If you are old enough to remember The Carol Burnett Show and her famous remake of “Gone with the Wind,” you can probably also describe the momentary loss of picture or sound with some version of the phrase, “There’s too much static on the line.” We tend to see the world through the vocabulary we’ve acquired, so some form of this expression hangs around, even though we now think of it as a holdover from older forms of analogue media. Listen to AM radio today and there can be so much static that it may actually drown out a station. Scratches on an old 35-millimeter print of a film or dust lodged in a cherished vinyl LP are similar versions of the same problem: what audio engineers call a bad “signal-to-noise ratio.” It’s still true that if you still have a land-line phone, you may also find that there are times when you sound like Sheriff Andy Taylor trying to be heard over an old wall phone at the far end of Mayberry.
“Too much static on the line” might seem like a complaint whose time has passed. After all, digital media generally have the potential to strip a message of extraneous noise. But it would be a mistake to think that we’ve licked the problem, especially if we can see its significance in slightly larger terms. I’m struck by the fact that the very devices that carried the promise of freeing us from bad connections have done just the opposite. If anything, those weighed down with various forms of the latest digital devices are now assaulted with more stimulation than we can ever accommodate. In our age, the fragile line represented by a focused consciousness is easily overwhelmed by visual and aural noise.

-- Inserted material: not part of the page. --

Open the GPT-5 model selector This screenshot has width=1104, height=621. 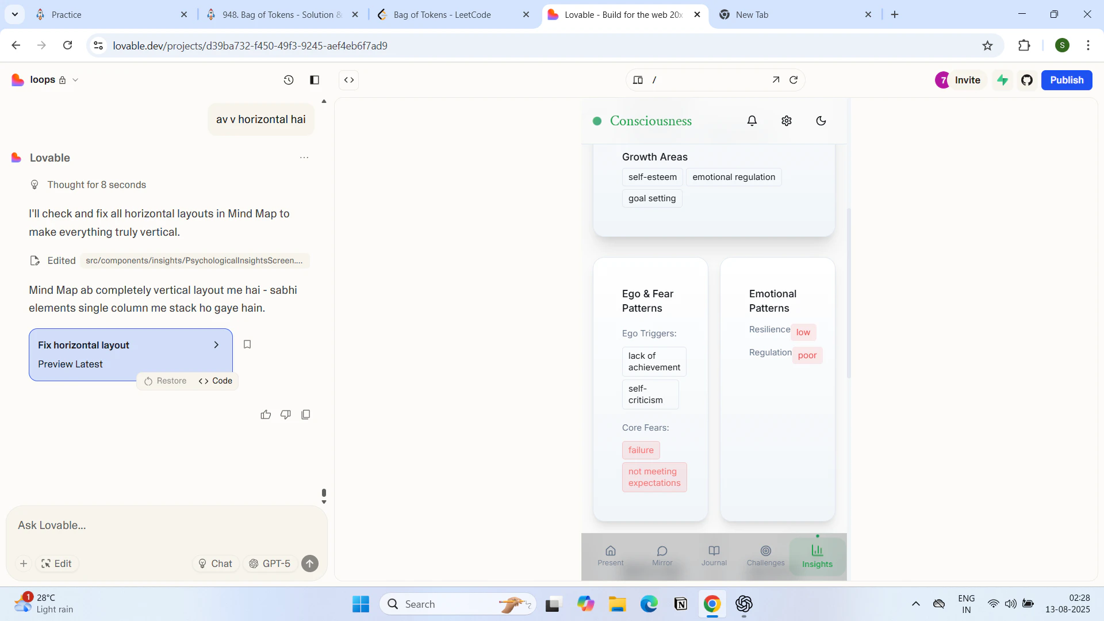(270, 564)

Talk to a friend while they are surfing the internet or texting someone, and you sense that there’s definitely too much static on the line. Ask someone to do their desk job while they are also trying to process a barrage of useless e-mails, cell messages and Tweets, and they’ve got more than their powers of concentration and discernment can handle.
This has become a familiar and much-discussed issue, especially among older adults who see what they describe as the distractions and attention deficits of the young. To be sure, our children will survive, and no doubt help us tame the twin Twenty First Century monsters of information overload and empathy fatigue. But it’s also worth remembering that many enduring achievements in life tend to come in broad swaths of linear development. The mind works best when it has time to put our heads around a challenge and master its demands. We know this when we’ve finished a great novel, witnessed the performance of a sprawling but magnificent symphony, or taken in the words of a provocative thinker who was given a generous space of time to lay out their views. To reduce these efforts to anything less—especially because of a felt need to accommodate more truncated bits of “information”—is to produce its own kind of mental static.
There’s an important lesson in the fact that a number of great composers wrote their best works in fevers of concentrated effort. It was continuous and sustained chains of invention that gave us the Jupiter Symphony and the gathering brilliance of The Messiah. We can be thankful that Mozart and Handel didn’t have the distractions of 24-hour cable news, Facebook pages to fret over, or e-mails waiting to be answered. It is undeniably true that we have reduced the presence of unwanted electrical noises that dogged the transmissions of older media. But they’ve been replaced by relentless and insistent demands on our attention that represent their own forms of noise.